The Health Safety Investigation Branch (HSIB) is England’s independent national investigator for patient safety. HSIB investigates serious patient safety risks that span the healthcare system, operating independently of other regulatory agencies. It aims to produce rigorous, non-punitive, and systematic investigations to develop system-wide recommendations for learning and improvement and to be separate from systems that seek to allocate blame, liability, or punishment.
“Our mission is to improve patient safety through professional investigations that do not apportion blame or liability.“
This channel 4 report shows that there has been bullying in HSIB maternity – set up to investigate issues in patient safety – mother and baby.
A report into HSIB sparked by a formal complaint, “I have never seen so much evidence of systemic bullying over such a period of time in an organisation with so little being done to address it… I am also concerned by the number of times discrimination against women is mentioned.”
Another report by the King’s Fund, a think tank to look into leadership and culture, including the maternity programme, “Bullying, sexism, racism and other forms of discrimination and unprofessional behaviours appears to be prevalent and tolerated – this goes right to the top of the organisation.”
HSIB responded, “We have addressed any feedback received and made improvements to our maternity programme and how it functions. We have brought in a new leadership team and tackled issues around company culture to ensure all staff feel fully supported in the work they do.“
Dr. Dawn Benson (an HSIB national investigator 2018-2023) told Victoria Macdonald channel 4 News that staff feel bullied and intimidated when they attempt to raise an issue. Some of those concerns have been normalised. She also said that using clinical advisers for the maternity reports rather than safety experts meant that wider problems within the trust or in the health care service were not picked up. “This often leads to reports which suggest that responsibility for outcomes lie within the clinical practice of individuals and teams and fail to consider systems of work which contribute to the outcome.”

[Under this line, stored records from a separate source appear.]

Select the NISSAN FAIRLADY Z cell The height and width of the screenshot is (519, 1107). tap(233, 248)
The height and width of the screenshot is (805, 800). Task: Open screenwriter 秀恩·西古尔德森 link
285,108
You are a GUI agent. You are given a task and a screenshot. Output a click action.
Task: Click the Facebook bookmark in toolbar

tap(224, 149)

Victoria Macdonald said never has she had so many whistleblowers from an organisation come forward, but these did not want the organisation ended; rather, their concerns were about its potential for good being blocked.

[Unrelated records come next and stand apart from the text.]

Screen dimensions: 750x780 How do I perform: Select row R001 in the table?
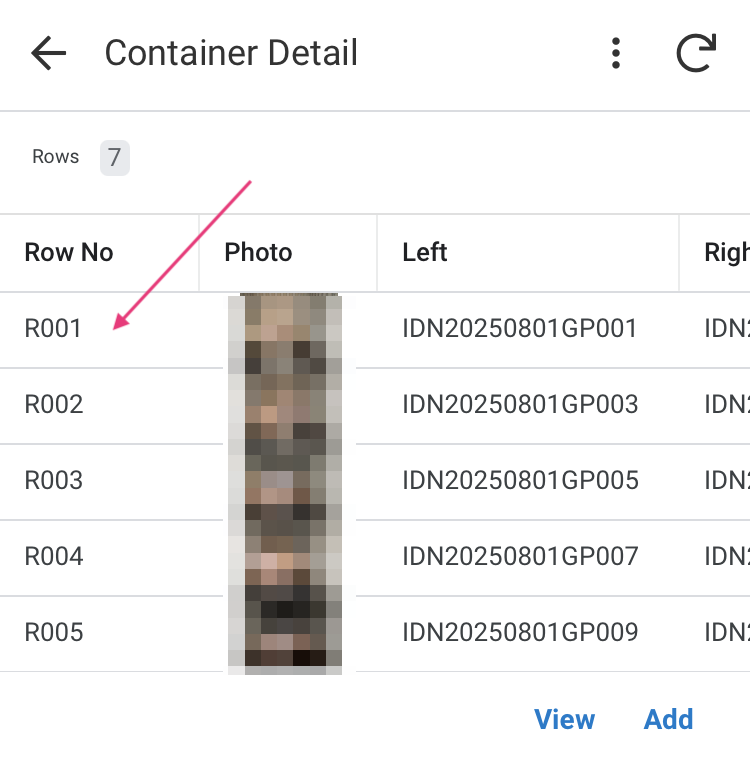coord(375,330)
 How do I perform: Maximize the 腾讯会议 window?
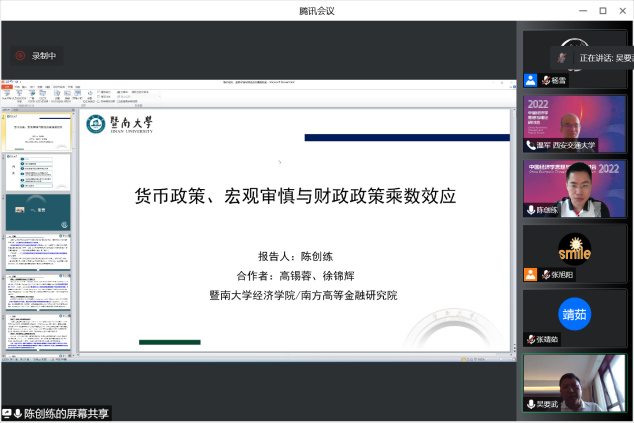602,10
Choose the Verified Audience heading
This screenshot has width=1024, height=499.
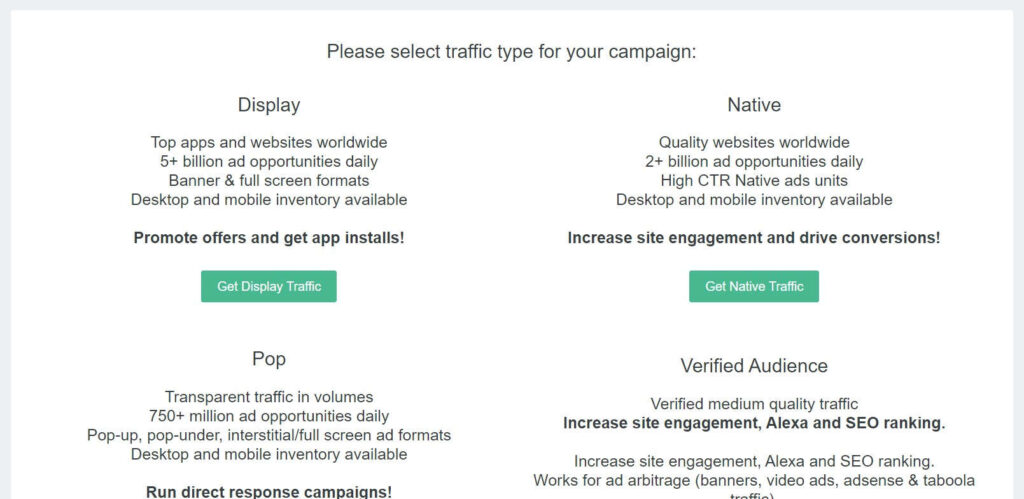coord(754,366)
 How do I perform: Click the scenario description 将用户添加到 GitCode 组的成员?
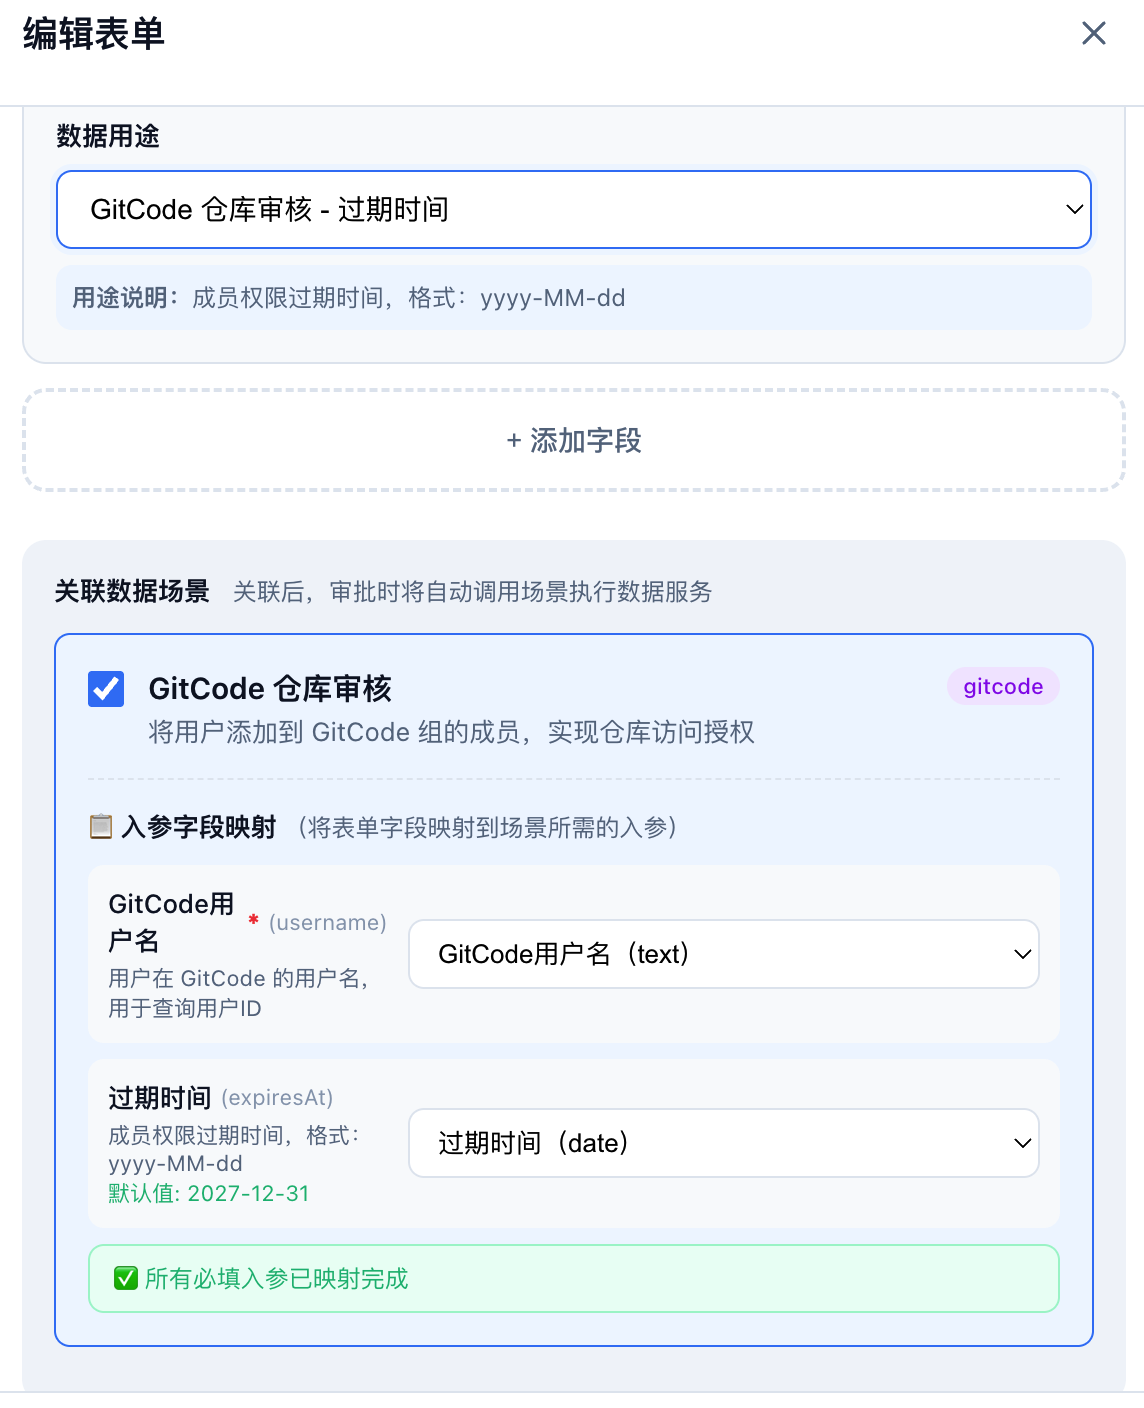pos(451,732)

This has gone on for years; one can’t help but wonder how many patients and staff have been damaged as a result, and it is no wonder that recruitment and retention are so problematic in maternity.
Bullying is not a peripheral issue – it’s central because it’s been used here to cover bad practices. A health service in which people are afraid to raise issues is one in which patients will continue to die unnecessarily.
My problem is the arrogance with which HSIB’s current management responds. “We have brought in a new leadership team – who? Has HSIB retained any of those accused of bullying? Or any of those who turned a blind eye? HSIB stated, “We are proud of what we have achieved in maternity care, in particular, the thousands of parents who have been helped by our reports.” It was parents who alerted C4News to issues with those reports, and I’m sure that ALL of those parents would have been happier if HSIB reports had saved lives by rooting out bad practices across maternity care.